Capitalism organizes our social relations to such an extent that every activity, the smallest of moments, even a conversation, is regulated. There is no such thing as “free time.” All time is money, and money is the only thing of value. There is no time to play if play costs money. Meanwhile, more and more work numbs us to the idea of more and more work.
This is evidenced by the increasingly economical way that formerly leisure activities achieve success. The garage band, for example. Teenagers could afford to form garage bands in the 1960s because some of them didn’t need to have summer jobs. Now everyone needs to have their time become valuable — all the time. The rates increase. And the the people who can afford leisure take more of our time.
Meeting a romantic partner outside of capitalism’s confines is impossible. We only meet people in real life within situations that capitalism structures around us. Work, institutions, retail, services, all entail some form of exchange, and presuppose some exchange of power.
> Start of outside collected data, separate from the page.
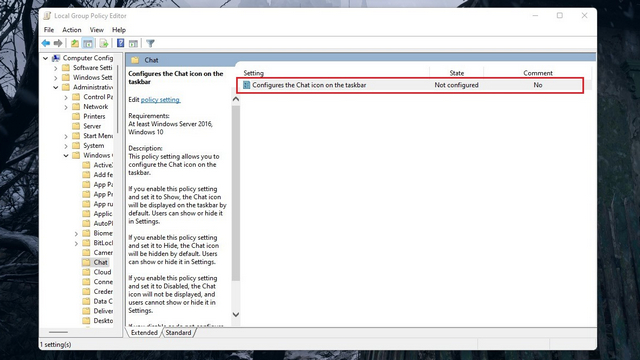Click the Forward arrow toolbar icon

[58, 43]
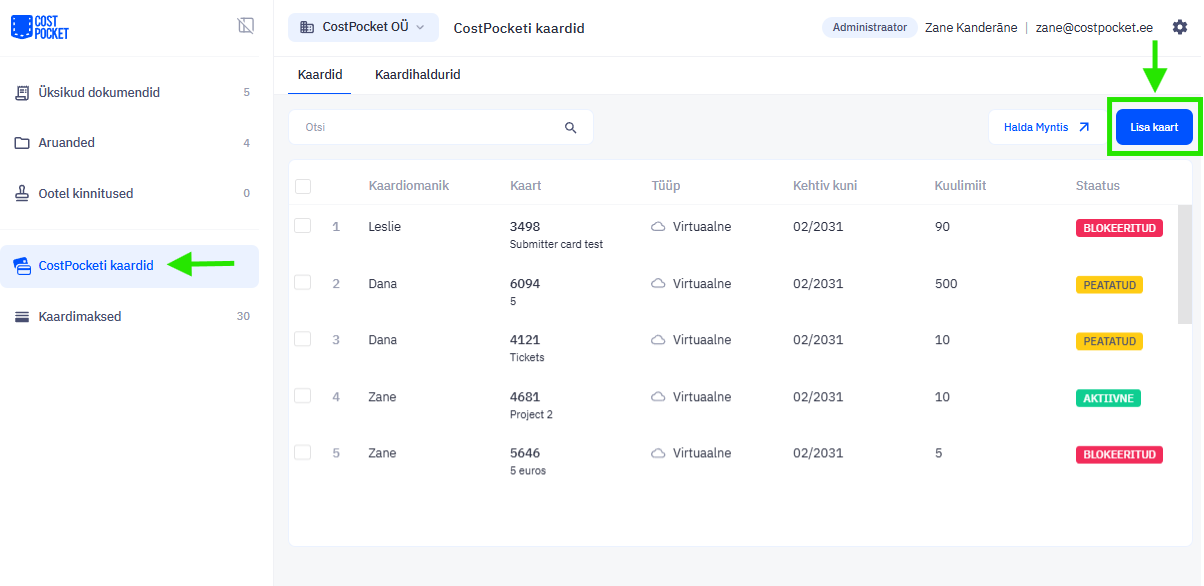Image resolution: width=1204 pixels, height=586 pixels.
Task: Click the CostPocket logo
Action: click(40, 27)
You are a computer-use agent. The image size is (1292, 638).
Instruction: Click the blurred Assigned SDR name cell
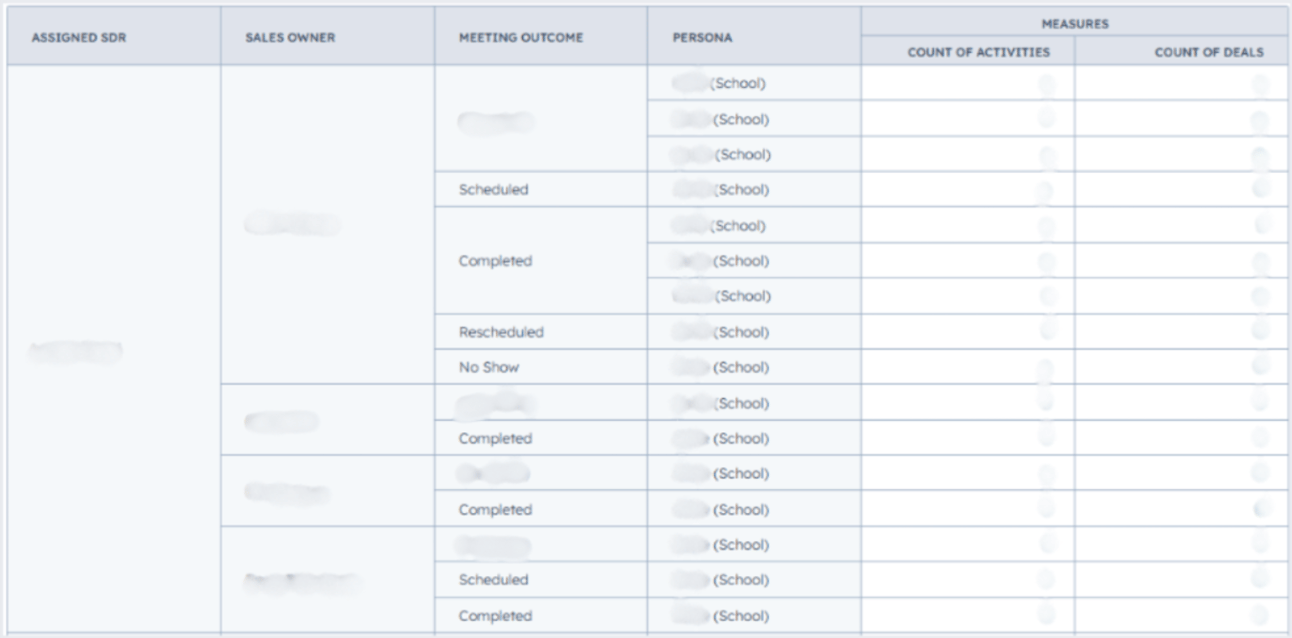(76, 350)
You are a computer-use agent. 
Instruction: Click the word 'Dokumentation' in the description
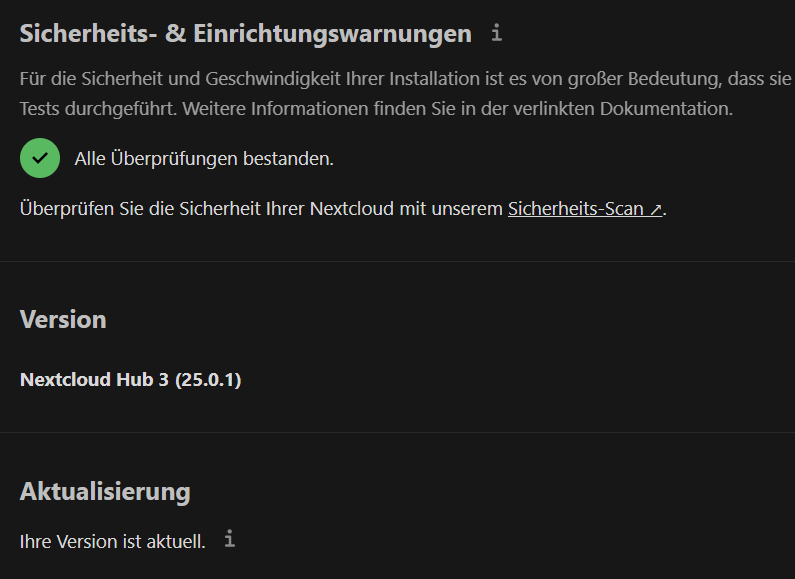(664, 108)
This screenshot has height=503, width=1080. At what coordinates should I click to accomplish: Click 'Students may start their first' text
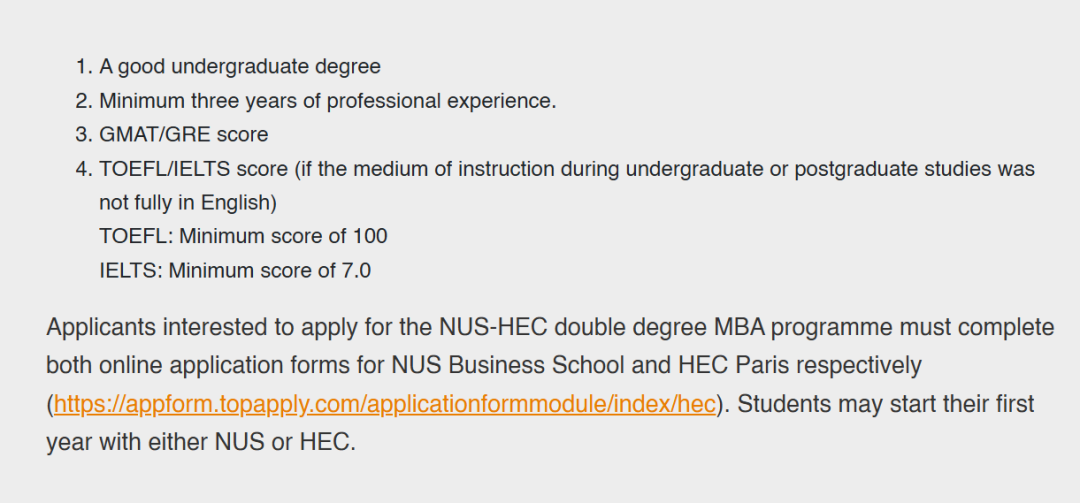(x=886, y=404)
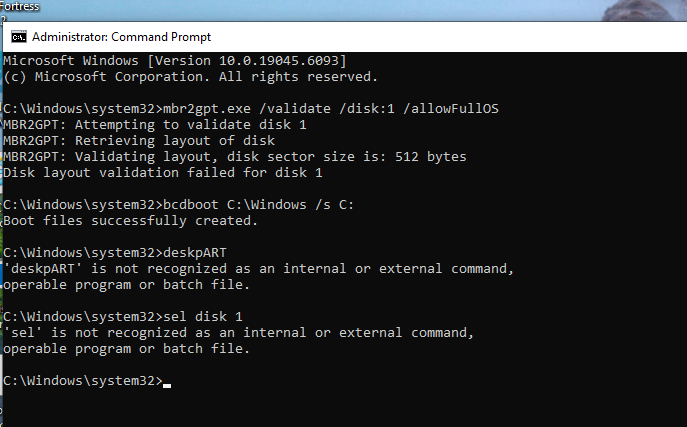Viewport: 687px width, 427px height.
Task: Click the mistyped deskpART command text
Action: (x=195, y=253)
Online social relations are even more prescribed by the platform that presents them, subjecting users to their own arcane rules, themselves constructed by the motive for profit.
If time is money, and we need more money to survive, then time becomes more valuable. All the seconds we spend waiting, or dealing with people in our service, or serving others, become precious seconds. Money completely governs the minutiae of daily life — our tiniest of interactions with each other. And money is power, so those with money exert a special kind of power over those without it. Under capitalism, which values value above all else, including morals or ethics, or intellect or integrity, these relationships turn violent and destructive rather than creative and co-operative.
I hate money. Whenever I have money, I try to get rid of it as soon as possible. But it’s also understood that everyone wants money, needs money, loves money. For me, though, it’s a pocketful of hatred. Whenever I give other people money, it is not a loving act. I am unloading my hatred of all things. Here, it’s your problem now. you figure out what to do with it.
If the love of money is the root of all evil, then the hatred of money must necessarily be the root of good things.